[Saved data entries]
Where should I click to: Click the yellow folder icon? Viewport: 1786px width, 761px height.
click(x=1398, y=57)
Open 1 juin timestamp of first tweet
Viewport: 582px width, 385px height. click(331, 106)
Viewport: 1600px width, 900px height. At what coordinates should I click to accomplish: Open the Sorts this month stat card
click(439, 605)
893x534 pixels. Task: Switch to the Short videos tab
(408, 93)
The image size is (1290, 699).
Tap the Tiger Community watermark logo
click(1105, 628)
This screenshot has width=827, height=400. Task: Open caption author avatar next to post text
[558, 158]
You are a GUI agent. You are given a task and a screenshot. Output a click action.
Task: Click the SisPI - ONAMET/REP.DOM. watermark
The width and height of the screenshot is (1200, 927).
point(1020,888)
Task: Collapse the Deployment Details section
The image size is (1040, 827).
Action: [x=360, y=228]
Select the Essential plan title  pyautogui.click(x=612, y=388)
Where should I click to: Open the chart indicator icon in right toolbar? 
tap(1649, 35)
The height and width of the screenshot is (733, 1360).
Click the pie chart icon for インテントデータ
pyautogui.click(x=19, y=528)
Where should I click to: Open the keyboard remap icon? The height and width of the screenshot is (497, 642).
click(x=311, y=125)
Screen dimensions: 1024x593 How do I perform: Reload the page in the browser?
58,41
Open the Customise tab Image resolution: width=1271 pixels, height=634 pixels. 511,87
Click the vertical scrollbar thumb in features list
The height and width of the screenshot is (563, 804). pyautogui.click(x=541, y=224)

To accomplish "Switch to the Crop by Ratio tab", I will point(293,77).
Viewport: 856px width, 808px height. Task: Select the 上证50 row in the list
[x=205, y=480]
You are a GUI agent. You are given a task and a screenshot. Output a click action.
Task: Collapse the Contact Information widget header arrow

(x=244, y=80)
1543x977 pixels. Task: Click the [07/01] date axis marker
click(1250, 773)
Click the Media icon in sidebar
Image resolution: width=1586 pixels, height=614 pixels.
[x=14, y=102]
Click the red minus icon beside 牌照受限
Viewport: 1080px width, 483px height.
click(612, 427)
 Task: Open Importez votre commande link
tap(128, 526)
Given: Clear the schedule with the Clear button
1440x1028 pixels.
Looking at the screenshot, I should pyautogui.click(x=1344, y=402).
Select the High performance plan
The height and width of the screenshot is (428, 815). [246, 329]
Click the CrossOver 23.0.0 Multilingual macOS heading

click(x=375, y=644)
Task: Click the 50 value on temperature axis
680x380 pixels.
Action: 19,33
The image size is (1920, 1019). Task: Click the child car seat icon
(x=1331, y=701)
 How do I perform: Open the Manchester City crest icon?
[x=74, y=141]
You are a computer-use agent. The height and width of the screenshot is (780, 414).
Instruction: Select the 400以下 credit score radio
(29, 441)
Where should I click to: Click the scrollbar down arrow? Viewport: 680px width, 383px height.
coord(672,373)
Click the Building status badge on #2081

Problem to solve: Print exactly the lines of the records from the one containing "Click the vertical" through the end, and nothing besides them.

Solution for this exercise:
Click the vertical scrollbar thumb in features list
The height and width of the screenshot is (563, 804). pyautogui.click(x=541, y=224)

To accomplish "Switch to the Crop by Ratio tab", I will point(293,77).
Viewport: 856px width, 808px height. Task: Select the 上证50 row in the list
[x=205, y=480]
You are a GUI agent. You are given a task and a screenshot. Output a click action.
Task: Collapse the Contact Information widget header arrow

(x=244, y=80)
1543x977 pixels. Task: Click the [07/01] date axis marker
click(1250, 773)
Click the Media icon in sidebar
Image resolution: width=1586 pixels, height=614 pixels.
[x=14, y=102]
Click the red minus icon beside 牌照受限
Viewport: 1080px width, 483px height.
click(612, 427)
 Task: Open Importez votre commande link
tap(128, 526)
Given: Clear the schedule with the Clear button
1440x1028 pixels.
Looking at the screenshot, I should pyautogui.click(x=1344, y=402).
Select the High performance plan
The height and width of the screenshot is (428, 815). [246, 329]
Click the CrossOver 23.0.0 Multilingual macOS heading

click(x=375, y=644)
Task: Click the 50 value on temperature axis
680x380 pixels.
Action: 19,33
The image size is (1920, 1019). Task: Click the child car seat icon
(x=1331, y=701)
 How do I perform: Open the Manchester City crest icon?
[x=74, y=141]
You are a computer-use agent. The height and width of the screenshot is (780, 414).
Instruction: Select the 400以下 credit score radio
(29, 441)
Where should I click to: Click the scrollbar down arrow? Viewport: 680px width, 383px height.
coord(672,373)
Click the Building status badge on #2081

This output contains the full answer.